Others are talking the climate wrt long term change.
everything going up in price...not so much for home prices in relationship to the change.
This is bonus season. I can tell you that that money has hit the streets and is in motion. We haven't seen this since 2007. What's moving fast now is some of that money buying up needs.
It will cool off...it always does. This will be a good year for biz...could be a good year for residential re.
Everything's relative. How happy were you that it was 64 degrees yesterday?
What's 64 degrees in July? f'in freezing!
Another interesting way my life as an agent is different from that of someone just being in the market for a few months to do a real estate transaction is that often the brokers on the other side of the deal -- those from whom that "hearsay" factor comes - are people the firm has worked with for years, sometimes decades.

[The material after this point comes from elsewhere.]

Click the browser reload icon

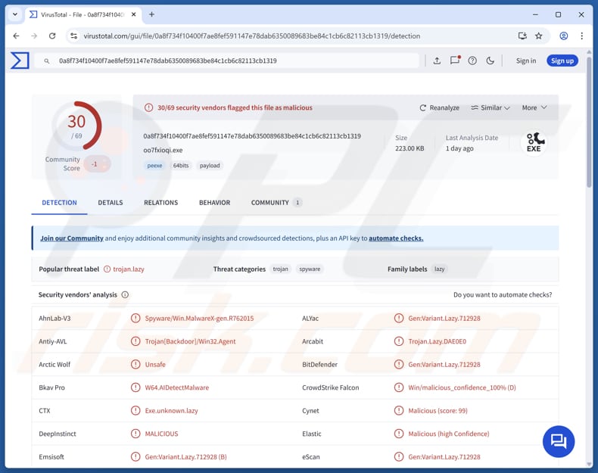(52, 36)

I know you guys live in a land where authority is black-and-white (either it comes from a data provider, so it must necessarily be true, or it comes from a broker, so it must necessarily be false) but I don't.
Ali r.
DG Neary Realty
Regarding 500 West End:
This was one of the examples I was referring to about going into contract quickly, possibly after bidding wars. We tried to see this apartment, couldn't get schedules to match, and before we knew it, the broker told us they were going to "best and final" the next day. Um, no thank you.

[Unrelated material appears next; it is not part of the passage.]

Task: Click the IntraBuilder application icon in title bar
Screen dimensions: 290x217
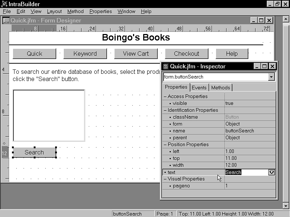Action: click(x=4, y=4)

So I am guessing it sold at/around or even above ask.
That apartment certainly didn't seem to be worth $2.7MM to me. On the other hand, comps in the building seem to suggest pretty astronomical prices, so maybe there's something about the building or neighborhood that I am not appreciating.
West81st, how do you know the "stunning" all-in price? Or just assuming based on how quickly it went into contrace?
Maly,
I work in Brooklyn and I wonder if you had a big influx/refresh of Fillmore listings. I noted an uptick on my saved searches - though nothing like 68! - and traced a number of them to Fillmore listings that had been been on the market as Fillmore house listings and refreshed with specific Fillmore agents.
Tina Fallon
Realty Collective, LLC
There is nothing wrong with the inventory. Just move your price range up by 20% to 30%, keeping all other search criteria the same.